The Utah Gov. Gary Herbert signed a bill that makes use of firing squads for executions, if drugs for lethal injections are not available legal.
The decision comes as other states looking for a way to enforce such sentences, because several companies have refused to sell drugs used in lethal injections.
Although days before Herbert said he preferred lethal injection bullets, also revealed he would sign the proposal to prevent death sentences would deter pending.
Herbert recognized that although the method can be “a bit cruel”, gives the state an alternative way to carry out executions.
Previously death row could choose whether they were executed by lethal injection or firing squad, but with the enactment of the law will be forced to face a firing if not get the drugs Utah 30 days prior to scheduling an execution.
The bill was introduced by Republican Representative Paul Ray, who argued that the firing squads are a more humane form of execution, version that has been criticized by some to consider it too brutal death.
While signed into law, Governor Herbert hoped not to have to use the firing squad because he believes the state will be able to find the right chemicals.

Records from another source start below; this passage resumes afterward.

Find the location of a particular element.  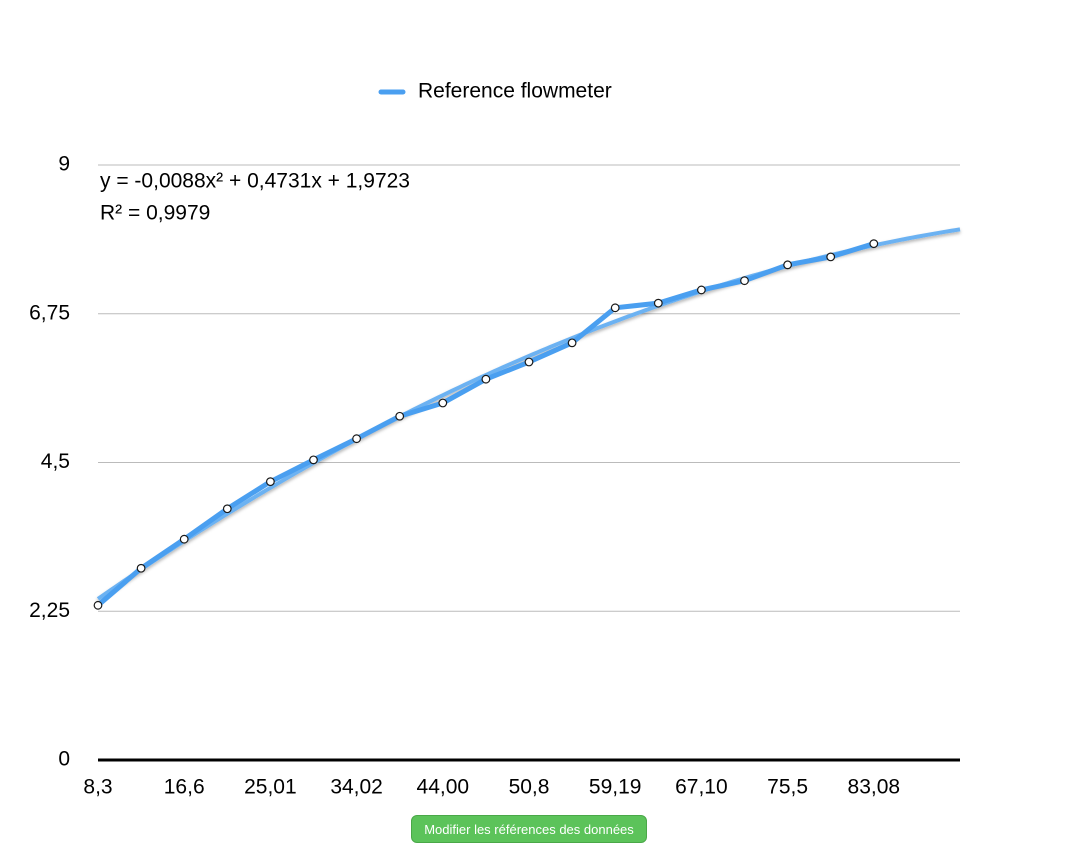

y-tick-label: 2,25 is located at coordinates (50, 610).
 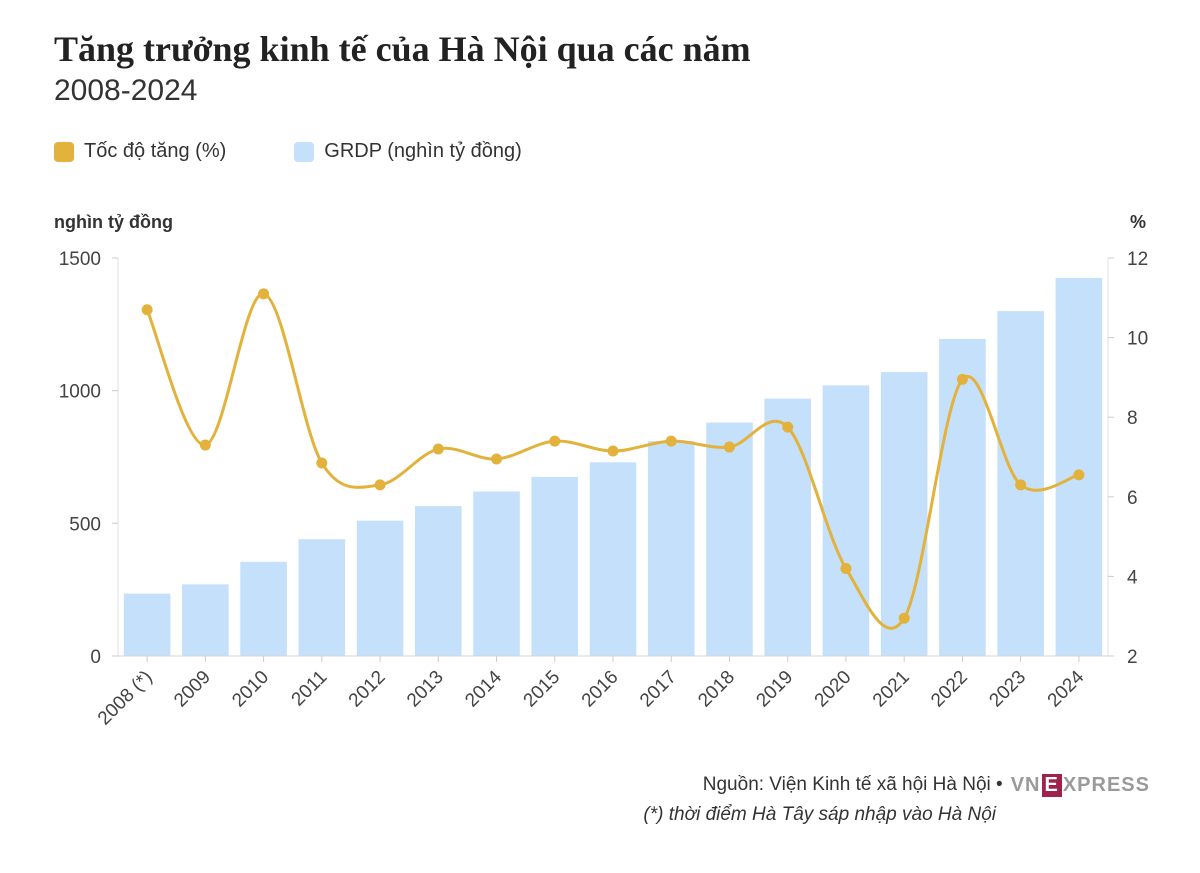 I want to click on vnexpress-logo: VN E XPRESS, so click(x=1080, y=785).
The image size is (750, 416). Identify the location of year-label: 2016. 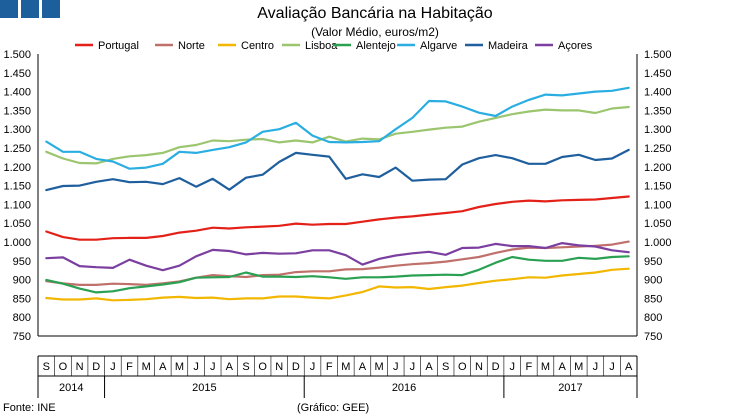
(404, 388).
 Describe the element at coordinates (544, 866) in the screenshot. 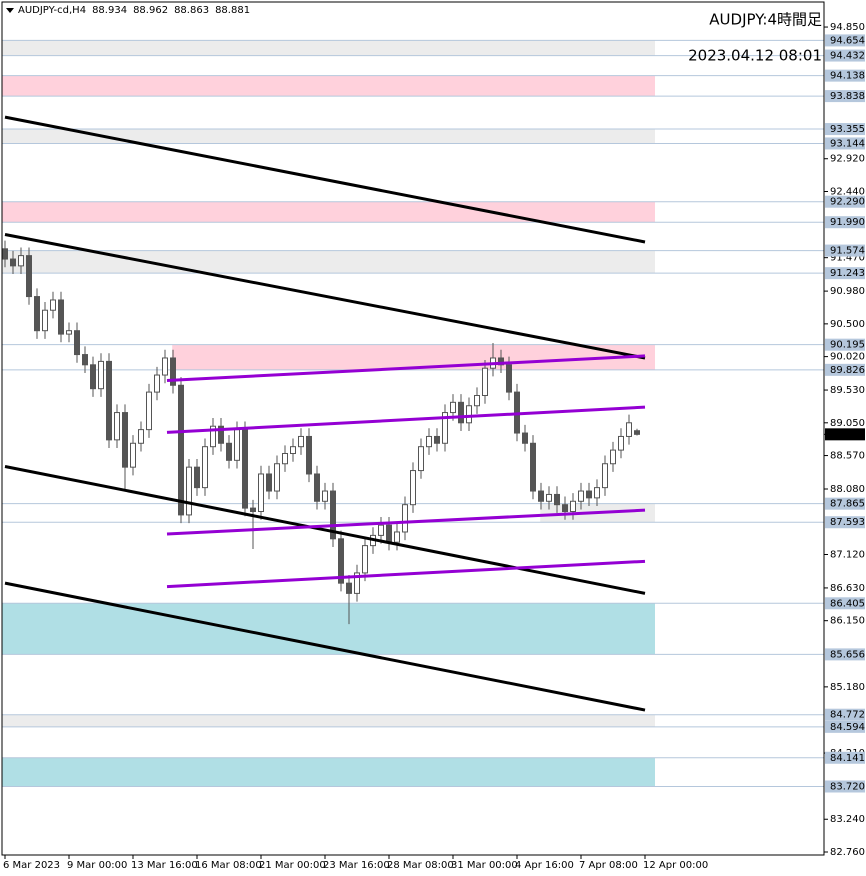

I see `x-tick-label: 4 Apr 16:00` at that location.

When he presented the proposal, Republican Paul Ray cited as an example the botched execution of a prisoner in Oklahoma in 2014, when the paramedics were unable to find a vein and the drug spread throughout the body of the condemned, causing a painful death.
Supporters of the legislation said three other states, Oklahoma, Ohio and Arizona, which recently conducted executions by lethal injection that produced them strenuous physical distress and death of the condemned, believe that the shooting is more human.